(Extract)
========================================

Blue Devils' No. 23, not Lady Vols', led team to Final Four

A day before the women's basketball team stunned Tennessee, forward Georgia Schweitzer was hounded by questions of 'How do you stop Chamique Holdsclaw?'

Schweitzer wouldn't say much, but merely confirmed what everyone already knew-Holdsclaw is a phenomenal player.

She didn't need to say much. Her sensational 33-minute, 22-point effort Monday night against Holdsclaw and the Lady Vols answered the skeptics and the doubters better and more emphatically than anything Schweitzer could have said.

Before the game, there weren't any questions regarding who would be the best player wearing No. 23-Holdsclaw. When the final buzzer sounded, there wasn't any doubt among the stunned observers which No. 23 had played better either, and it wasn't even close.

Schweitzer ignited Duke's first-half charge with 12 points on a perfect 5-of-5 from the floor and drove the nail in Tennessee's coffin late in the game with an offensive rebound and ensuing layup. The four-time All-American Holdsclaw, harassed all night by Schweitzer, Rochelle Parent and others, endured a nightmarish final chapter in her storied collegiate career, shooting 2-of-18 from the floor and scoring a season-low eight points.

========================================

(Saved data entries)
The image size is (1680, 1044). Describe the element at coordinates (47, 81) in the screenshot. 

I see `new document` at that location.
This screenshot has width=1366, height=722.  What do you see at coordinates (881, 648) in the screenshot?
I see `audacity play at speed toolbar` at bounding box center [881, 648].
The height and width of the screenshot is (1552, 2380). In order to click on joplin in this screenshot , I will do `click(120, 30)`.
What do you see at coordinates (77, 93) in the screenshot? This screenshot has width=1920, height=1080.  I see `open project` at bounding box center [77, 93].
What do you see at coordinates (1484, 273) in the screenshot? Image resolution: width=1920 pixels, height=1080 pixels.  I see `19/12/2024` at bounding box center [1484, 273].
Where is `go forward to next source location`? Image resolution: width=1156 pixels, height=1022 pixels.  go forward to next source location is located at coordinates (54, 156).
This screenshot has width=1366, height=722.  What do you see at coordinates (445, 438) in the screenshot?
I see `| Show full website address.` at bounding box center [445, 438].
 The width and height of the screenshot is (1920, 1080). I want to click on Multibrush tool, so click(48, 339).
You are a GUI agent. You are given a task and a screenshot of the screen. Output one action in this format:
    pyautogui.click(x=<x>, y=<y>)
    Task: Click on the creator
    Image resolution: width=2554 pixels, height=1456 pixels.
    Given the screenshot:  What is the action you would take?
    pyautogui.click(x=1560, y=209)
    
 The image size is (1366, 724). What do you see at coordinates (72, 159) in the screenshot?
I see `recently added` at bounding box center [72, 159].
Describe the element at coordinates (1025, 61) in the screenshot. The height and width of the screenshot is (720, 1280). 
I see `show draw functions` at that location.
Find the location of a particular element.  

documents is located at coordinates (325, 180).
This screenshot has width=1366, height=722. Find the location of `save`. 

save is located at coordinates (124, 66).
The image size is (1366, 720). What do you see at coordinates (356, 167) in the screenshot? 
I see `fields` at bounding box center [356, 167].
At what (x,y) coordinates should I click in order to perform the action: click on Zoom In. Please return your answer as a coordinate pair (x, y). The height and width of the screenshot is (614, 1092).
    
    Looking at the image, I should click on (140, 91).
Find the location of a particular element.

========================================

(Work to be completed) In the article about Duke's win over Tennessee, how many points did Chamique Holdsclaw score, and how many of her shots went in?

(Response to the task) She scored a season-low eight points and made 2 of her 18 shots from the floor.